Insurgencias invisibles de Luis Martín–Cabrera recorre las resistencias y militancias en Estados Unidos transitando los lindes de la crónica, el ensayo, la entrevista y la novela. A estas páginas subyacen un conjunto de entrevistas y crónicas (algunas anteriormente publicadas) que tras años de recopilación adquieren forma en este volumen cuya edición chilena estuvo a cargo de Proyección Editores (Santiago de Chile, 2016). Ahora bien, esta oscilación entre géneros no se sostiene desde un lugar cómodo ni tampoco dado, sino que resulta de la búsqueda de una escritura capaz de contener la densidad histórica de los espacios sociales del norte. Tal ejercicio funciona, al decir de su autor, como una contrahistoria o contraantropología; al fin y al cabo, como un texto sumergido en la memoria oral que no naufraga a la hora de exhibir sus solidaridades, sus compromisos y, también, sus privilegios.

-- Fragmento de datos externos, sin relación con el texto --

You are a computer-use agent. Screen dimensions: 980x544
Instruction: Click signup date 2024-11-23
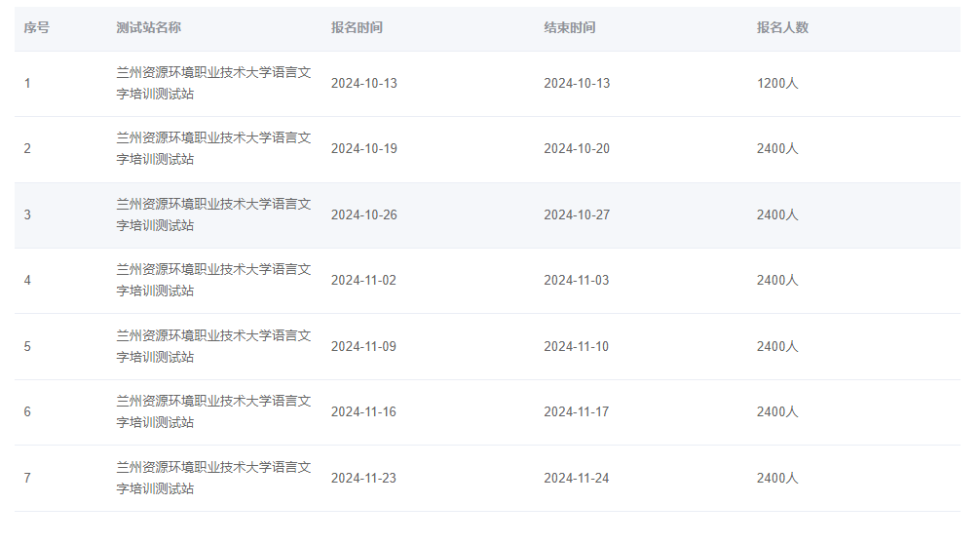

La invisibilidad de las insurgencias es una interrogante que instala el libro, pero que lo trasciende. Así, encara las contiendas desprendidas por el contexto posteleccionario que hoy vivimos, esa implacable reactivación de los conocidos imaginarios de los “otros”, el discurso de la civilización y la barbarie que, como fantasmas de una guerra declarada, corre de norte a sur. Reaparecen entonces los muros que ya conocíamos: “el tajo abierto” que constituye la frontera entre México y Estados Unidos, el bloqueo de Cuba, la falsa promesa de una era postracial con Obama. Triunfa Trump. Una vez más estamos ante la escena del monstruo y no necesitamos volver a Martí para verlo a rostro descubierto: una vez más la amenaza contra la comunidad latina, la comunidad de los sobrevivientes (como diría Junot Díaz), es apremiante. En el libro y en la vida social, la invisibilidad se manifiesta de modo sintomático: la invisibilidad de quienes hoy luchan cotidianamente y de quienes lo hicieron en el pasado; pero también de los polos organizativos que habitan hace bastante tiempo un territorio cuyo multiculturalismo democrático fagocita gran parte de la política de “oposición”. El libro atraviesa el trabajo cotidiano de la insurgencia, sus horizontes y sus contradicciones, esa larga duración que es invisible a las pantallas.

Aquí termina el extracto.